» Your task
Only the lines below from the one that contains "Tap the Neutral badge on Grilled chicken" through the one that contains "Given: Click the Gauge toolbar button" should appear in your answer, exact and without pictures.

══════════════════════════════

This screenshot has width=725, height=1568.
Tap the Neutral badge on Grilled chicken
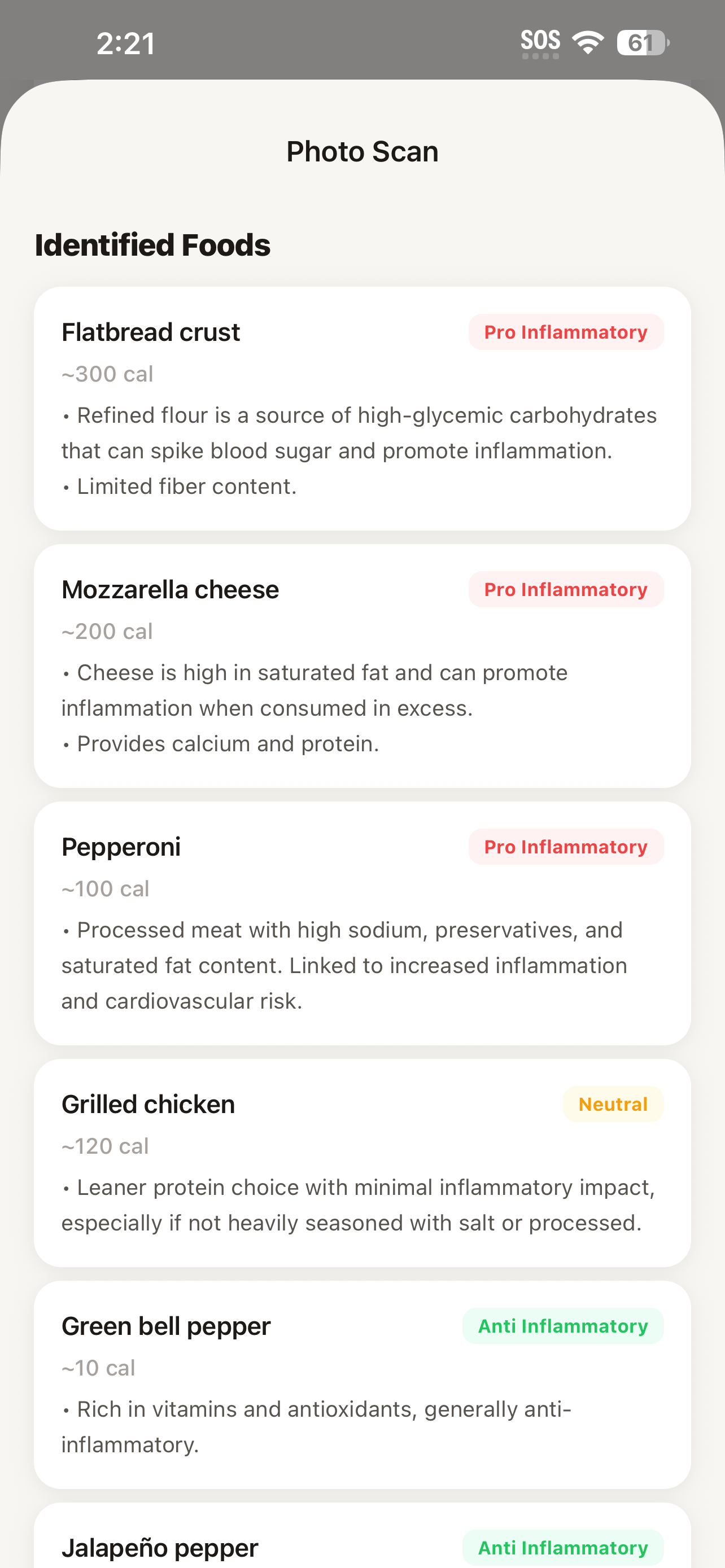pyautogui.click(x=613, y=1104)
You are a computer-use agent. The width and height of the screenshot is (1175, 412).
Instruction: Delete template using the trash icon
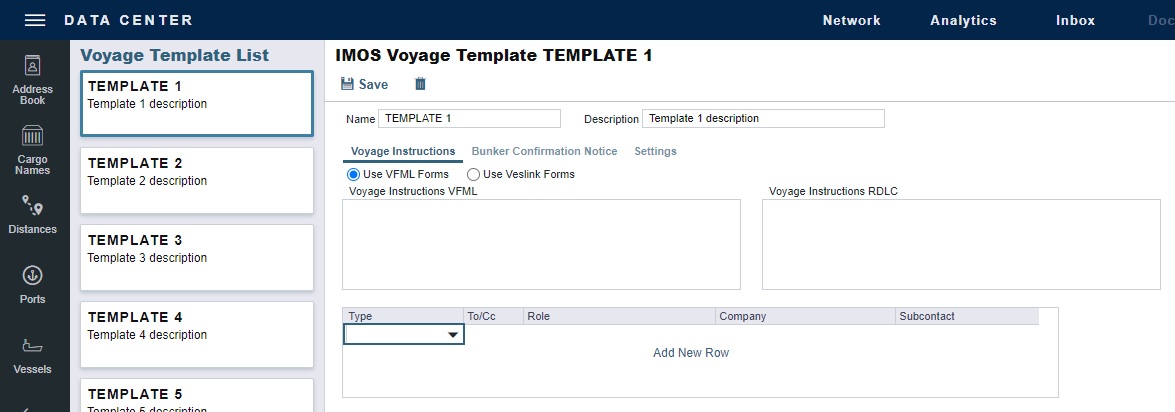(420, 85)
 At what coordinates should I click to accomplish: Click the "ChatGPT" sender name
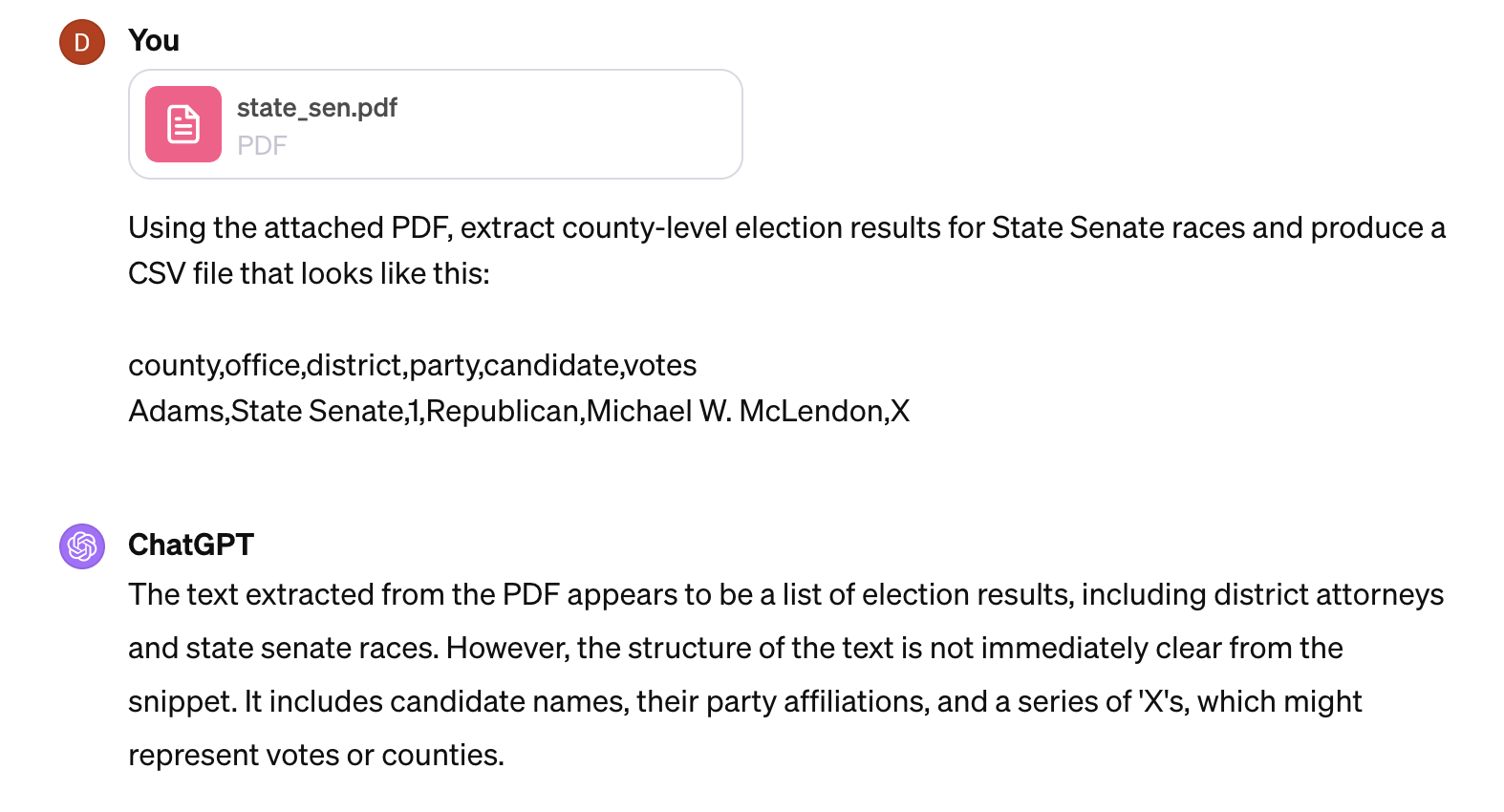point(191,545)
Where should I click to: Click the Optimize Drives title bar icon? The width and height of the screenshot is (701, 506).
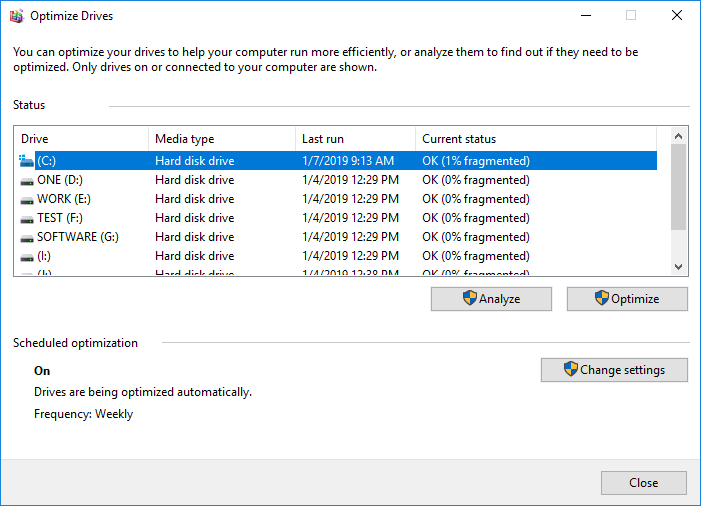point(16,16)
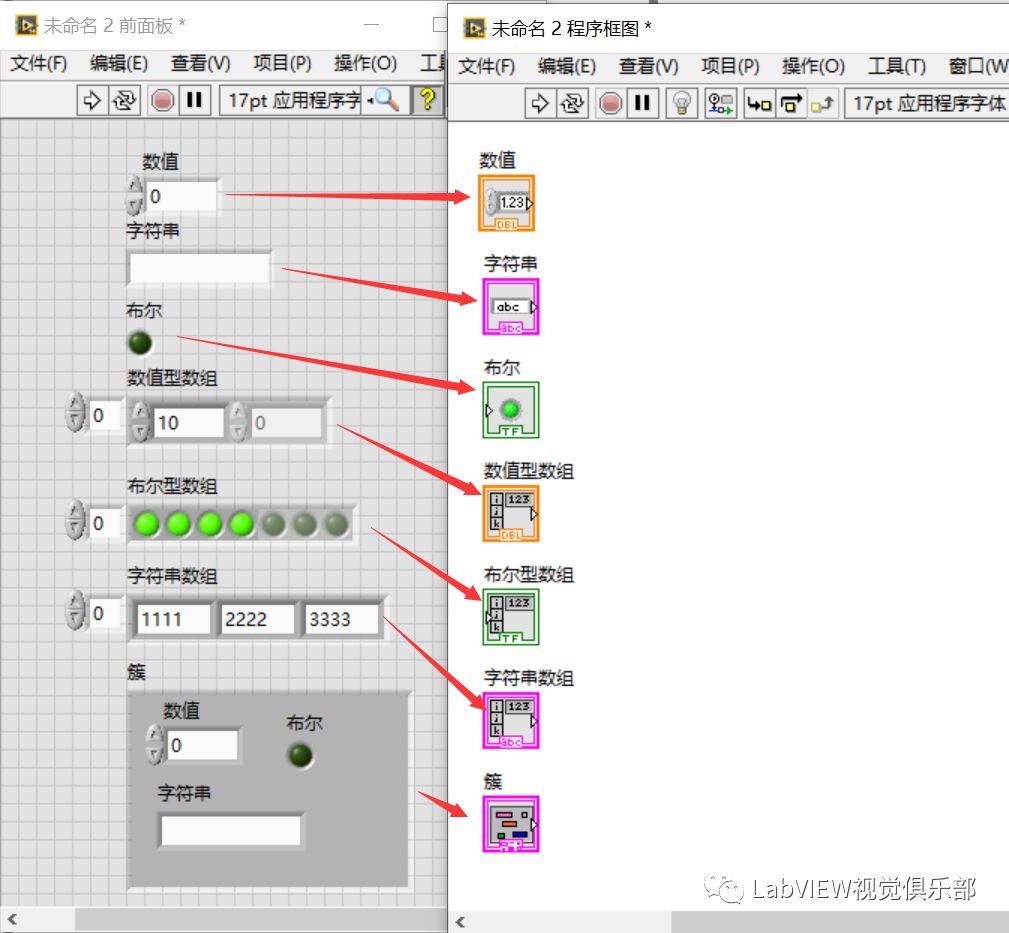Click Retain Wire Values icon
Viewport: 1009px width, 933px height.
click(721, 103)
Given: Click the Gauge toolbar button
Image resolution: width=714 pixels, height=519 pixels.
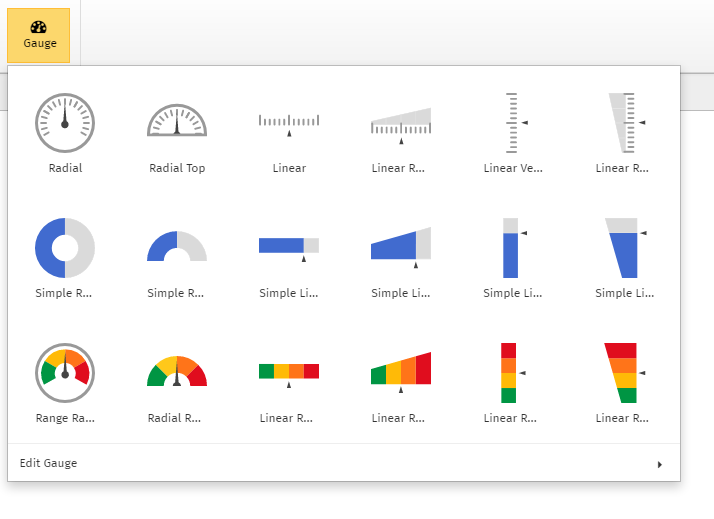Looking at the screenshot, I should pyautogui.click(x=40, y=35).
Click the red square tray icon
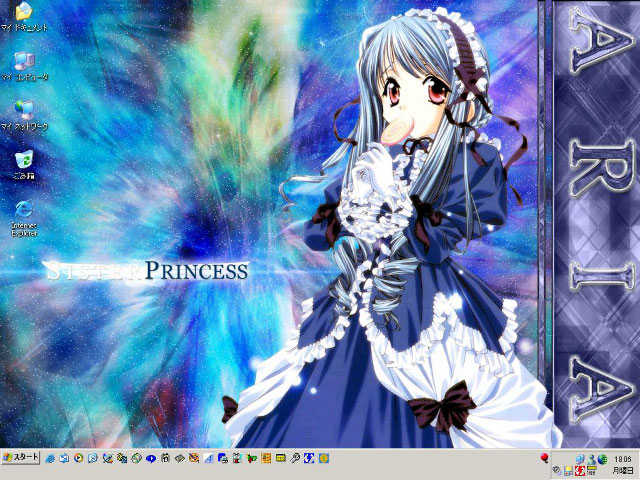Viewport: 640px width, 480px height. point(579,470)
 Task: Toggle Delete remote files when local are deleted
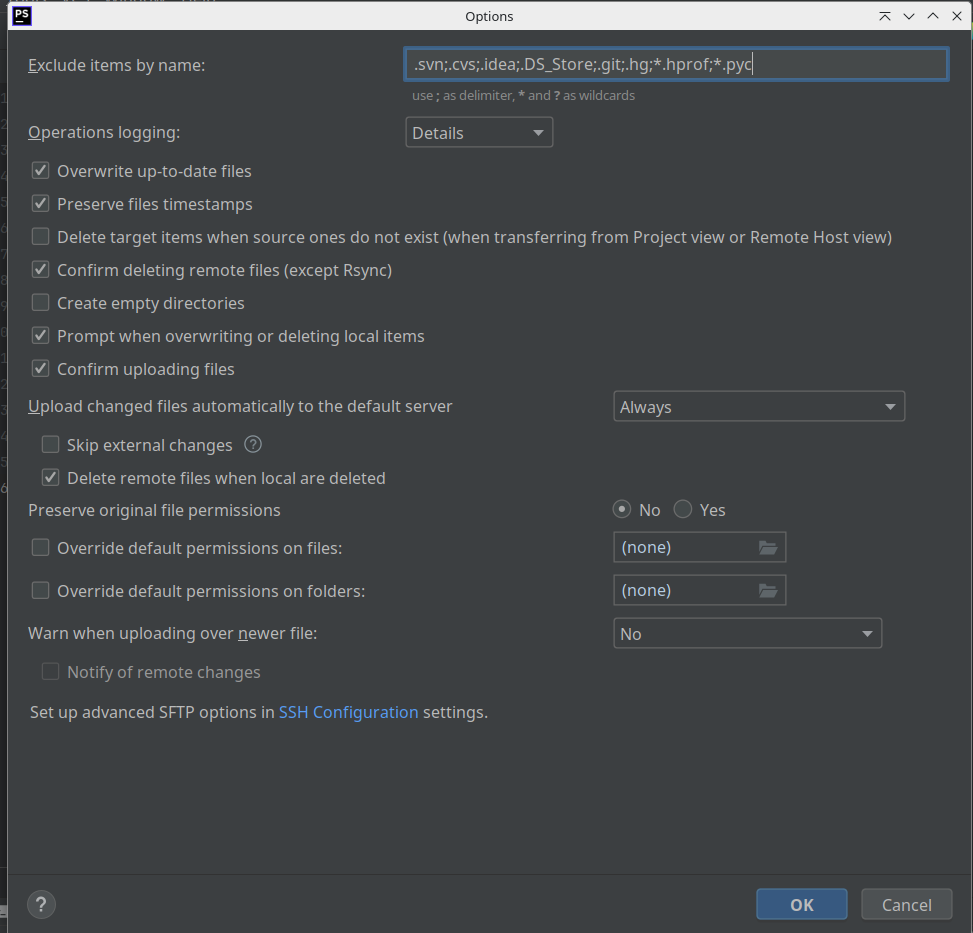51,478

══════════════════════════════

» Reply
Tap the Neutral badge on Grilled chicken
pyautogui.click(x=613, y=1104)
You are a computer-use agent. The width and height of the screenshot is (1175, 412).
Instruction: Delete template using the trash icon
(420, 85)
 At what coordinates should I click to accomplish: Click the "ChatGPT" sender name
point(191,545)
Where should I click to: Click the Optimize Drives title bar icon? The width and height of the screenshot is (701, 506).
point(16,16)
Click Retain Wire Values icon
Viewport: 1009px width, 933px height.
click(721, 103)
Given: Click the Gauge toolbar button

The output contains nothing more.